L'ESTHETIQUE

 

 

    "Que l'on songe aux milliards qu'ont coûté les trente-six mille monuments aux morts, dont trente mille au moins sont une insulte à la mémoire de ceux à qui ils sont consacrés. Quelle prescience il avait, ce diplomate prévoyant, qui proposait comme texte du premier article du traité de Versailles : que tous les monuments aux morts dussent être élevés en pays vaincus".

 

     Ce jugement de Jean Giraudoux, rapporté par Michel Ragon (L'Espace de la Mort), résume, de façon fort sévère, la valeur artistique que l'on accorde aux monuments aux morts. Pompiers, académiques, sont les termes qui reviennent le plus souvent dans les critiques.

 

      D'autres jugements seront tout aussi sévères.

 

   "Bientôt il n'y aura plus une commune de France qui ne possède son Mémorial élevé à ses enfants tombés au champ d'honneur. Ces monuments érigés sur les places publiques sont souvent énormes et coûtent fort cher. Mais combien hélas ! sont dignes de l'idée noble qu'ils symbolisent. Beaucoup sont d'une puérilité déconcertante, voire d'un grotesque navrant.

EXTRAITS DE DONNÉES:
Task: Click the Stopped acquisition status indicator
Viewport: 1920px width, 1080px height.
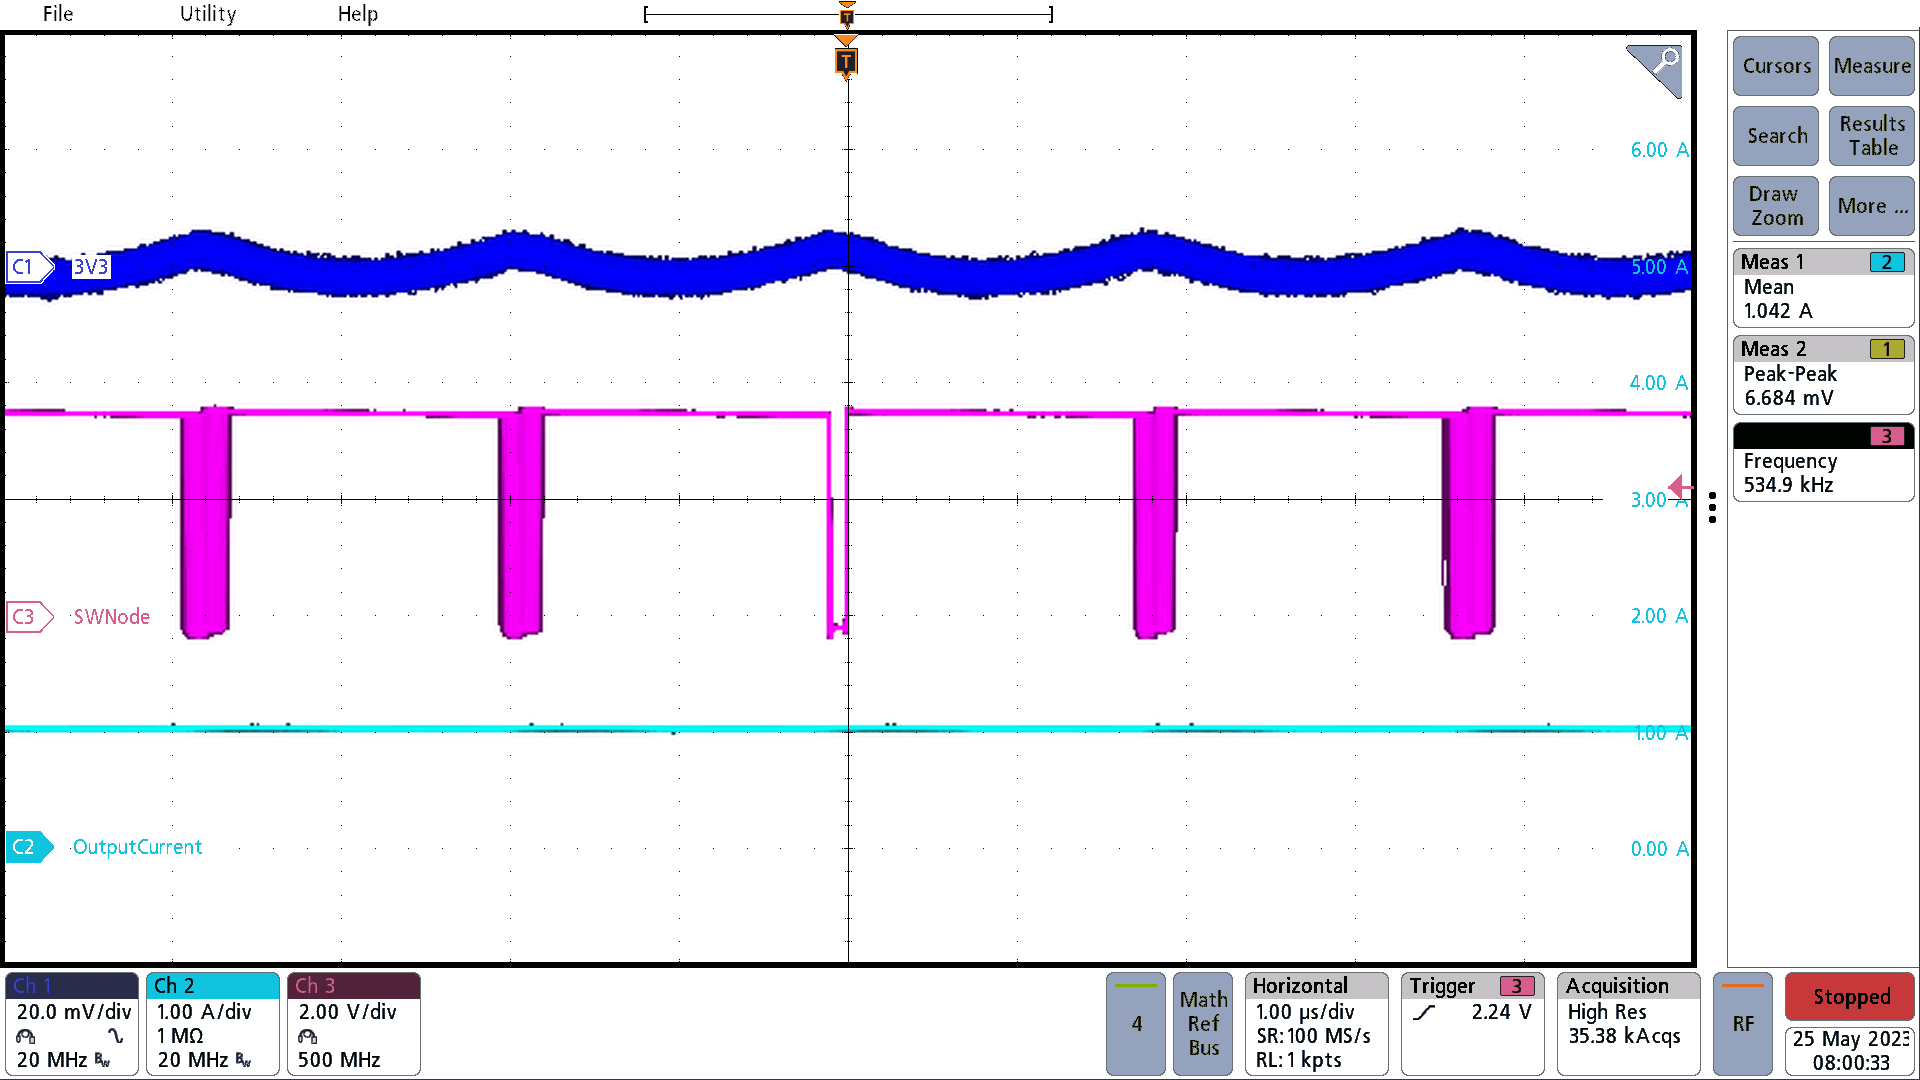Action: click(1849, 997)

--

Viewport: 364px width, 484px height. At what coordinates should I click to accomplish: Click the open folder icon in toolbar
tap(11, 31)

CONSIGNES:
1) Dans le texte sur les monuments aux morts, remplacez "Pompiers" par "Grandiloquents" et recopiez le passage qui commence à "Ce jugement de" et s'achève à "tout aussi sévères.".
2) Écrivez la suite du texte sur l'esthétique des monuments aux morts, après sa dernière phrase.
Les données ne servent à rien dans cet exercice.

RÉPONSES:
1)
Ce jugement de Jean Giraudoux, rapporté par Michel Ragon (L'Espace de la Mort), résume, de façon fort sévère, la valeur artistique que l'on accorde aux monuments aux morts. Grandiloquents, académiques, sont les termes qui reviennent le plus souvent dans les critiques.

 

      D'autres jugements seront tout aussi sévères.

2)
     Ici c'est un poilu appuyé sur un trophée et qui foule aux pieds un casque à pointe. Là c'est une victoire ailée qui ressemble à une oie au milieu d'un flamboiement de grenades. C'est le monument impersonnel qui n'a rien de commun avec l'idée de sacrifice ou le culte du souvenir qu'il prétend perpétuer.

 

    Il est temps d'arrêter l'éclosion dans notre beau pays de monuments qui font aussi peu d'honneur à notre bon goût qu'à la mémoire des Morts qu'ils perpétuent.

 

     Que les Monuments du Souvenir soient pétris par de véritables artistes. Ceux qui se sont sacrifiés pour la Patrie ont bien mérité cet honneur". (Pilote de la Somme, novembre 1922)

 

    L'auteur de l'article recommande "pour aboutir à l'art le plus pur ... de mettre les projets au concours" comme le feront certaines communes. 

 

     C'est très beau d'honorer la mémoire de nos glorieux morts ; mais qu'au moins on le fasse artistiquementconclut-il.

 

      Ou encore cet extrait, fort virulent, d'un article paru dans la Gazette de Péronne du 23 octobre 1924 :

 

    "... les villages de France sont presque tous enlaidis par le fruit d'un très beau sentiment exprimé à contre sens. Nous voulons parler des monuments aux morts qui s'élèvent au carrefour et sur les places publiques, devant l'église le plus souvent portant la liste des enfants du pays qui ne sont pas revenus ...

 

    Lorsqu'on lit ces noms on ne pense plus à rien d'autre, mais lorsqu'en voiture on passe devant le monument comment ne pas être frappé par la laideur agressive de cet ex-voto !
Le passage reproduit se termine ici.